Gates are installed at the barrages, dams, intakes, spillways, sluice etc. where water pressure may be high, medium or low, so as to permit flow of water either into or out of a water passage. Gates are used for regulation of flow or for throttling the flow so as to vary the rate of discharge across the gate. Another distinct use of gate is to unwater the fluid ways for inspection or maintenance. Gates also finds their application for control of elevation of pond water or reservoir level. The gates installed at the spillway crest provide additional temporary storage, which is permissible in periods of lean inflows, and in flood periods full spillway capacity is made available by opening of these gates.

Different types of hydraulic gates and hoists, working on different principles and mechanism are in use for controlled release of water through spillways, sluices, intakes, regulators, ducts, tunnels, etc. Right selection of gates and their hoisting arrangement is very important to ensure safety of the structure and effective control. The choice for the gates and hoists depends on several factors, primarily safety, ease in operation as well as maintenance and economy are the governing requirements in the same order.

However, among all types of hydraulic gates, Radial Gates are popularly preferred to control the water flow through dams, spillways and canal locks.

The radial gates or the tainter gates as they are often termed, are raised and lowered by radial arms located on either side of the gate. The design of the Radial Gate consists of a suitably reinforced rolled steel skin plate that has two structurally designed radial arms located on either side. The pivoting radial arms are individually located at the ends by a steel mounted 'trunnion' located on the adjacent concrete walls to enable circular rotation of the gate to be achieved during the 'opening/closing' operations.

When closed, the outer curved surface of the skin plate is loaded against the water pressure with the radial arms and associated pivoting system located on the dry side.
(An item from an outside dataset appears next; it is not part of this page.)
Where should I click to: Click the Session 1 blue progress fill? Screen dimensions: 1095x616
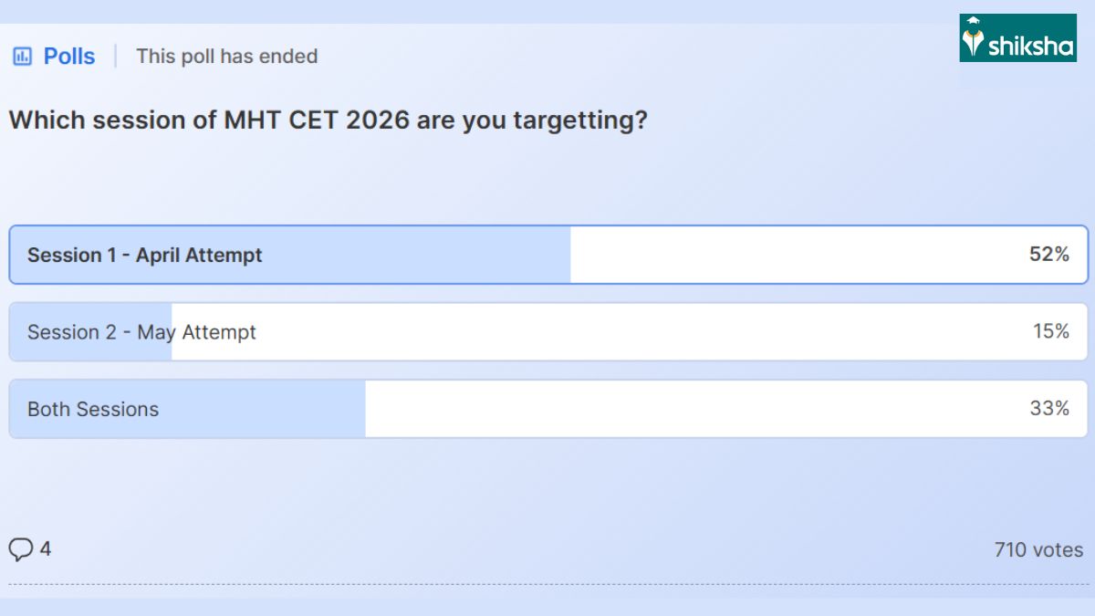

The Radial Gate can also operate in a partially open position to allow restricted downstream water flow. In special applications, the Radial Gate can operate in submerged conditions as a bottom outlet. In this event a special sealing system in the upper side of the gate is provided.

The skin plate of the radial gate is bent to an arc with convex surface of the arc on the upstream side. The centre of the arc is at the centre of the trunnion pins, about which the gate rotates. The skin plate is supported by suitably spaced stiffeners either horizontal or vertical or both. If horizontal stiffeners are used, these are supported by suitably spaced vertical diaphragms which are connected together by horizontal girders transferring the load to the two end vertical diaphragms. If vertical stiffeners are used, these are supported by suitably spaced horizontal girders which are supported by radial arms. The arms transmit the water load to the trunnion/yoke girder. 

Suitable seals are provided along the curved ends of the gate and along the bottom. If used as a regulating gate in tunnels or conduits, a horizontal seal fixed to the civil structure, seals with the top horizontal edge of the gate, in the closed position. The upstream face of the gate rubs against the top seal as the gate is raised or lowered. Guide rollers are also provided to limit the sway of the gate during raising or lowering. 

The hoisting arrangement for radial gates is generally arranged on the road way or on the piers or on an under deck below the road way. The hoisting or lowering is usually done by means of a suspension chains or ropes or links connected to the gate and controlled manually or by power operated winches. Links for hoisting are usually used in case of submerged radial gates, where the downward closing force may be necessary or advantageous. The hoisting gear for radial gate is so arranged that, as far as possible, hoisting force is applied to the gate at the largest possible radius (thereby taking advantage of the lever arm) and the hoisting angle does not change much during the travel of the gate. In case the reservoir water is of corrosive nature, the hoisting is preferred to be done from the downstream side of the gate to prevent deterioration of hoisting cable.

The rather wide use of radial gates in dams and canal locks can be explained by the numerous advantages which these gates have compared to other types of gates, including over such common ones as sliding gates and fixed wheel type vertical lift gates. The advantages include:

1. Simplicity of construction, requiring no precision finish, except at bearing.

2. Easily accessible for maintenance.

3. Absence of groove in the piers which are unfavorable for the smooth hydraulic flow conditions. 

4. Absence of wheels and wheel assembly.

5. Considerably smaller forces during maneuvering compared to the vertical lift gates, hence reduction in the hoist capacity.

6. More reliable seating on the sill